Instructions for the task: Set down exactly the lines below between the line holding "Task: Open the Google Play category" and the line holding "You are a computer-use agent. The image", inclusive; no other line belongs in the answer.

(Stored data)
%%

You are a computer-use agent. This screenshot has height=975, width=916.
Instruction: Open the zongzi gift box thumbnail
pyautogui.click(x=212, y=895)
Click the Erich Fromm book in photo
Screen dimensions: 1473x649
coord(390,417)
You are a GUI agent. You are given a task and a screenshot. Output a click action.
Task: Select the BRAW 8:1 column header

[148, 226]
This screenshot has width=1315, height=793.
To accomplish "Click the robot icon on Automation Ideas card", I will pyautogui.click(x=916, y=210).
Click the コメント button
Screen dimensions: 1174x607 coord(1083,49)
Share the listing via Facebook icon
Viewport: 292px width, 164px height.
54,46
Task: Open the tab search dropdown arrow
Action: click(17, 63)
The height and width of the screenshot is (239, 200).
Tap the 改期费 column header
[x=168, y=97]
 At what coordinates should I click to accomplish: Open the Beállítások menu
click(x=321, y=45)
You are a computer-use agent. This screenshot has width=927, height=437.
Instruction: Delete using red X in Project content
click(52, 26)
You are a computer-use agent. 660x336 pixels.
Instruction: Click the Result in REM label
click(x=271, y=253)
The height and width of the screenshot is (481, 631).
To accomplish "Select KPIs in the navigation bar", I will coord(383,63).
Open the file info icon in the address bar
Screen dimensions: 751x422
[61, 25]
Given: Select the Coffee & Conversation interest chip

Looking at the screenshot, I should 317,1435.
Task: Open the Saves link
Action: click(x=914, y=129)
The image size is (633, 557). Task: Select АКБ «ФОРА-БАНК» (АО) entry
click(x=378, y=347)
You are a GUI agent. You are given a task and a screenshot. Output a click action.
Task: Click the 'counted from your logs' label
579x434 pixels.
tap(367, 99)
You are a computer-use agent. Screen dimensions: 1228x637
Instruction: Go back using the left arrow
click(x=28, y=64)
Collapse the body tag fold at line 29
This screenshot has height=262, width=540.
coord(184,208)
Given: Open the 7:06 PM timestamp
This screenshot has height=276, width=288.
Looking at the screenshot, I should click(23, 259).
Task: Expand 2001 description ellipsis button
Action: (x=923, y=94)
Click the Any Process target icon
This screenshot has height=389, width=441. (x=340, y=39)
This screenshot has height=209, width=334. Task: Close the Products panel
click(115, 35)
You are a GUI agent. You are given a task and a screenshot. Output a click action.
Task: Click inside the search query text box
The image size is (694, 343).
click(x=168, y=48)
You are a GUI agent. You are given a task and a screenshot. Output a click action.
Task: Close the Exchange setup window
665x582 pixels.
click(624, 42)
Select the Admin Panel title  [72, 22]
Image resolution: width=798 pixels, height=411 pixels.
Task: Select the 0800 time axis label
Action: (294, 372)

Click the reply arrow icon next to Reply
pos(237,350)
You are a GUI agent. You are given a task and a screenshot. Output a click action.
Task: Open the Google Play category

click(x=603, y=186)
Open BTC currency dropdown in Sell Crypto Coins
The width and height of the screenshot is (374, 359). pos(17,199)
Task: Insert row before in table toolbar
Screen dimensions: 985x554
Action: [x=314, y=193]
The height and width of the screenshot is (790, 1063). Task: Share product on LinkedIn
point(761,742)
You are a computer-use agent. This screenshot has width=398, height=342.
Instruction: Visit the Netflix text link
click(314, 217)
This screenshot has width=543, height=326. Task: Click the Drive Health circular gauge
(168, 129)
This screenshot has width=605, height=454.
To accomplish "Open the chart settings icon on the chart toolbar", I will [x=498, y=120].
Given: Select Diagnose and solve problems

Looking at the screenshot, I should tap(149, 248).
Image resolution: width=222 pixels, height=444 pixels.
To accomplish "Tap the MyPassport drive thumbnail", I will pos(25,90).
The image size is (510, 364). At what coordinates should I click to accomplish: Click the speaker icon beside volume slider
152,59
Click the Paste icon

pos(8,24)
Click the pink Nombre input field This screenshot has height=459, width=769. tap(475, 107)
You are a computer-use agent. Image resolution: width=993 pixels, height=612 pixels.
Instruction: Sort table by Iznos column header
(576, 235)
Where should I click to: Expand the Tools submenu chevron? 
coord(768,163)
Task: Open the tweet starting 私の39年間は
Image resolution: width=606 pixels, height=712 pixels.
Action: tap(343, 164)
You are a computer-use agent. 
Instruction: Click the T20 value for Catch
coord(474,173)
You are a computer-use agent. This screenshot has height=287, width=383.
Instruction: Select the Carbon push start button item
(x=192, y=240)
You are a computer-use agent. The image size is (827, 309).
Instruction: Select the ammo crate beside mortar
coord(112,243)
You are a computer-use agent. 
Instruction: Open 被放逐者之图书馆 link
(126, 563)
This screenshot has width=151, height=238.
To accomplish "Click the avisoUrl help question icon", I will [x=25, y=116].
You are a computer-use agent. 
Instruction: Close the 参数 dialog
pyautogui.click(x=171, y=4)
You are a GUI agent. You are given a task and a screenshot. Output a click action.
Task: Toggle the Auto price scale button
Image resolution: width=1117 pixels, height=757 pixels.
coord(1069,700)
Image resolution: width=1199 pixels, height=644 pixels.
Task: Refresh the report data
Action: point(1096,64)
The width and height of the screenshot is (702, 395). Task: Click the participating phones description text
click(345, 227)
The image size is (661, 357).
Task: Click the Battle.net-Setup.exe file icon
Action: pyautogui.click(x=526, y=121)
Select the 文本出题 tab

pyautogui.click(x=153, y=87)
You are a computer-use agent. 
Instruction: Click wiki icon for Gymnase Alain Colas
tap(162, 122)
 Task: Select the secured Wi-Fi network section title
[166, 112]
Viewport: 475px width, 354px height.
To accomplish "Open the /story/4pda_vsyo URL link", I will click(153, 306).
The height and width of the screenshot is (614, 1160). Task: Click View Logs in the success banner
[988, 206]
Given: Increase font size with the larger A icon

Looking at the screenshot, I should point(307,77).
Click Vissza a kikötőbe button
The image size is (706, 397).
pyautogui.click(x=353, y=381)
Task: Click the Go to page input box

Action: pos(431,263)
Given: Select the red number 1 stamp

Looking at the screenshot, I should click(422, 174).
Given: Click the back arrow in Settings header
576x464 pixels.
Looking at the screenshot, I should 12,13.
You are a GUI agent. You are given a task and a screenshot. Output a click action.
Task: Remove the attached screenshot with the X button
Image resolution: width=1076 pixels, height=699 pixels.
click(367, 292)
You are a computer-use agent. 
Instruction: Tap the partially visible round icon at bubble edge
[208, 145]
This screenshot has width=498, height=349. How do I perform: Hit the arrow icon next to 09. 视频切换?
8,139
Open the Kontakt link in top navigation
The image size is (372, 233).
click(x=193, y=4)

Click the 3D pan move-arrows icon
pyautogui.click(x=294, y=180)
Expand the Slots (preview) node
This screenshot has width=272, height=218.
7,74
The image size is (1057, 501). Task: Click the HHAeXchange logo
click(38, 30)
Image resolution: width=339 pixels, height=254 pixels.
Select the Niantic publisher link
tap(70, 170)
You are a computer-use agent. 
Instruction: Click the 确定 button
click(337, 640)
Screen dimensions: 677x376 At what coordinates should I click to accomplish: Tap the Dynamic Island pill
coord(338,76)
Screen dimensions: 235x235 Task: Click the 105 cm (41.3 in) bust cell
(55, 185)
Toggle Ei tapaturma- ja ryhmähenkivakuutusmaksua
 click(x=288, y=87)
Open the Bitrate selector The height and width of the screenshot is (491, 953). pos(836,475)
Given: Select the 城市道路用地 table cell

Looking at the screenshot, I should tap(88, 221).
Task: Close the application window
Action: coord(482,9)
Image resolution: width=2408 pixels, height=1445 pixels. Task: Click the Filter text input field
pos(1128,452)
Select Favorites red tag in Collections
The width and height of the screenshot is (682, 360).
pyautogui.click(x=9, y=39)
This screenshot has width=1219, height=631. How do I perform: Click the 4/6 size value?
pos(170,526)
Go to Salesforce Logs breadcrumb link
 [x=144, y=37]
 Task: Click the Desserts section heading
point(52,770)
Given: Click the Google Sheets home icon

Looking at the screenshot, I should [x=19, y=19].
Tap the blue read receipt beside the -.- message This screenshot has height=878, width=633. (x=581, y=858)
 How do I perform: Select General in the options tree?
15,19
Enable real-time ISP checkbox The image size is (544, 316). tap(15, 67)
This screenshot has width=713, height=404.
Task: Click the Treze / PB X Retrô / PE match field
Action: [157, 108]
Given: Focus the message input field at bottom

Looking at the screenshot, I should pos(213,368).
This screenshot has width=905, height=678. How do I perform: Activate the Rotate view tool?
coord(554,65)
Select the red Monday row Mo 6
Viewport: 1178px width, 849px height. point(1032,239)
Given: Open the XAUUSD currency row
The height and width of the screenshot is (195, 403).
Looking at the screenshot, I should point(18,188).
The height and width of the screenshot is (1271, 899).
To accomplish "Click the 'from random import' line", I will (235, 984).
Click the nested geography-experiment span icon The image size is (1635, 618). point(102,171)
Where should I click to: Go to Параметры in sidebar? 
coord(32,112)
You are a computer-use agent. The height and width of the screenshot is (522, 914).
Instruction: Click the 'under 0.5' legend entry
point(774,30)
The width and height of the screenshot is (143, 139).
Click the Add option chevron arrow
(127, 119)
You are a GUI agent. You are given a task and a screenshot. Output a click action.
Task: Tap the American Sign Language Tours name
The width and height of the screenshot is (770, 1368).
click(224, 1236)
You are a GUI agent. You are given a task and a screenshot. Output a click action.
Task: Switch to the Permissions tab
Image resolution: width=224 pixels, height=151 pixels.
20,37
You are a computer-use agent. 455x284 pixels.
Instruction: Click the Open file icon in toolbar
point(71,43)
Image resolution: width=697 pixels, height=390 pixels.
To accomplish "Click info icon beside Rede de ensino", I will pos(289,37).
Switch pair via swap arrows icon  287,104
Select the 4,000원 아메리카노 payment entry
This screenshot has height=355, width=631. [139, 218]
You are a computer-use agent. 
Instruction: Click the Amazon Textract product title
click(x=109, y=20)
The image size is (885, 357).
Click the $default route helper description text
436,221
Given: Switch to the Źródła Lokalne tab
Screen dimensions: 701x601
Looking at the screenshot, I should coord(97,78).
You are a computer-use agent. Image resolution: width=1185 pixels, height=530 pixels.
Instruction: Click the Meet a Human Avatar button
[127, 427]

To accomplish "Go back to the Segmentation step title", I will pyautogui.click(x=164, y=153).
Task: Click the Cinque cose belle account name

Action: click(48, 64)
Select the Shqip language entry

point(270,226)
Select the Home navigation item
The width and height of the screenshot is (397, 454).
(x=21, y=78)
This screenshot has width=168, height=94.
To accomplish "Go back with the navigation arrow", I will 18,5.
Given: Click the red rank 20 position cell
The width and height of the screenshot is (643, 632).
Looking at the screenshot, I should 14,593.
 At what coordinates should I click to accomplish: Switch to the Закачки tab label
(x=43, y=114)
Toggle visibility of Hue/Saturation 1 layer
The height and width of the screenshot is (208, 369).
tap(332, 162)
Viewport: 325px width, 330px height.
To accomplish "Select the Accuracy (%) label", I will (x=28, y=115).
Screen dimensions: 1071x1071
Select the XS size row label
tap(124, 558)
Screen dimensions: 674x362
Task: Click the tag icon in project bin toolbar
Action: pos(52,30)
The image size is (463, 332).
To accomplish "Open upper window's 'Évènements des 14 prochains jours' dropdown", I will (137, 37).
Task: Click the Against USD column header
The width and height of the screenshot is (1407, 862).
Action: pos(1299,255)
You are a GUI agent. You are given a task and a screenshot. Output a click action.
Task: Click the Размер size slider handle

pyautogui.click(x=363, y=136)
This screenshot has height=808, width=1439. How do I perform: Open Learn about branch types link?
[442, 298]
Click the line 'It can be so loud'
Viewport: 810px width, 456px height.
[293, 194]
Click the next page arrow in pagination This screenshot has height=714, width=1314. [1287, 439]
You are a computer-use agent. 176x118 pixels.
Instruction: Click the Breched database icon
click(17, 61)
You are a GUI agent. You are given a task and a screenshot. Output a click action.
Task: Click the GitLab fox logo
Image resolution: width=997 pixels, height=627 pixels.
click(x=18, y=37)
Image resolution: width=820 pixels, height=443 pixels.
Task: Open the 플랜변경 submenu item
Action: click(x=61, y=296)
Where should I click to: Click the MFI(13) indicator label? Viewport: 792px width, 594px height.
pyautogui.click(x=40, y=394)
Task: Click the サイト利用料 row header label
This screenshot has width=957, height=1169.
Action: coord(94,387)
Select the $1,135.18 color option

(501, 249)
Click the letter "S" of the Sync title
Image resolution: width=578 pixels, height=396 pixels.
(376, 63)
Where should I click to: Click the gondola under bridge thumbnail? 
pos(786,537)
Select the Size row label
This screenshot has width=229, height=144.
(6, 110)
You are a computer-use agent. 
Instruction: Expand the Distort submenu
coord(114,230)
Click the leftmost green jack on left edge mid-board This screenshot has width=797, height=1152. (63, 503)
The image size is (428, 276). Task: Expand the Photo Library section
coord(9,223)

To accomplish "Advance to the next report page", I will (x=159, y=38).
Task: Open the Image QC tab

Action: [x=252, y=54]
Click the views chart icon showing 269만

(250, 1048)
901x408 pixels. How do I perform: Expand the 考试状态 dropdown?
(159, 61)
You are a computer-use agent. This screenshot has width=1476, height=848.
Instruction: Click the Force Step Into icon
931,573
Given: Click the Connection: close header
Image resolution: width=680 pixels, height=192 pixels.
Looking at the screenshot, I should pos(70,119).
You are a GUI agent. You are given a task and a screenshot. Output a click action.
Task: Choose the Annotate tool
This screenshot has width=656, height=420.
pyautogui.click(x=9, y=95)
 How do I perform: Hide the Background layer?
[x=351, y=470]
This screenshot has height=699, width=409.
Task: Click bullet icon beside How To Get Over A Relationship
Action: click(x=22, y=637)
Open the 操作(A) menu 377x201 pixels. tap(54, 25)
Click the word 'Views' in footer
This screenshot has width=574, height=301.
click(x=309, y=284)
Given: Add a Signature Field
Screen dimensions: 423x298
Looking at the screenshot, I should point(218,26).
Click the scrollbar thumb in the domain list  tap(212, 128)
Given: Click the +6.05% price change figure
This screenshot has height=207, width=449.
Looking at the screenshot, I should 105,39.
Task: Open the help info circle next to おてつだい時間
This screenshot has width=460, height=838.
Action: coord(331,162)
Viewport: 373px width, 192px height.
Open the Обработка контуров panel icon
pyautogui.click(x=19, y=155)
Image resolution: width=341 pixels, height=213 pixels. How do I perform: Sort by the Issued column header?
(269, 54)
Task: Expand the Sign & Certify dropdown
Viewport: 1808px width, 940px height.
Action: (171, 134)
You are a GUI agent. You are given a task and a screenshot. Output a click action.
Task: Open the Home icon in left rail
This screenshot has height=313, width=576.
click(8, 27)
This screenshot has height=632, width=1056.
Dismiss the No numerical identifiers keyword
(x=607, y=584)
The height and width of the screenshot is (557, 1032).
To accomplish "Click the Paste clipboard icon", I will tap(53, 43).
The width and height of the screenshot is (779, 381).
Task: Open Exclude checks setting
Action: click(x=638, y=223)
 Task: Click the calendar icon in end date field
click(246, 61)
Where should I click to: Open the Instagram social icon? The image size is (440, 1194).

%%

Response to the exercise:
Task: Open the Google Play category

click(x=603, y=186)
Open BTC currency dropdown in Sell Crypto Coins
The width and height of the screenshot is (374, 359). pos(17,199)
Task: Insert row before in table toolbar
Screen dimensions: 985x554
Action: [x=314, y=193]
The height and width of the screenshot is (790, 1063). Task: Share product on LinkedIn
point(761,742)
You are a computer-use agent. This screenshot has width=398, height=342.
Instruction: Visit the Netflix text link
click(314, 217)
This screenshot has width=543, height=326. Task: Click the Drive Health circular gauge
(168, 129)
This screenshot has width=605, height=454.
To accomplish "Open the chart settings icon on the chart toolbar", I will [x=498, y=120].
Given: Select Diagnose and solve problems

Looking at the screenshot, I should tap(149, 248).
Image resolution: width=222 pixels, height=444 pixels.
To accomplish "Tap the MyPassport drive thumbnail", I will pos(25,90).
The image size is (510, 364). At what coordinates should I click to accomplish: Click the speaker icon beside volume slider
152,59
Click the Paste icon

pos(8,24)
Click the pink Nombre input field This screenshot has height=459, width=769. tap(475, 107)
You are a computer-use agent. Image resolution: width=993 pixels, height=612 pixels.
Instruction: Sort table by Iznos column header
(576, 235)
Where should I click to: Expand the Tools submenu chevron? 
coord(768,163)
Task: Open the tweet starting 私の39年間は
Image resolution: width=606 pixels, height=712 pixels.
Action: tap(343, 164)
You are a computer-use agent. 
Instruction: Click the T20 value for Catch
coord(474,173)
You are a computer-use agent. This screenshot has height=287, width=383.
Instruction: Select the Carbon push start button item
(x=192, y=240)
You are a computer-use agent. The image size is (827, 309).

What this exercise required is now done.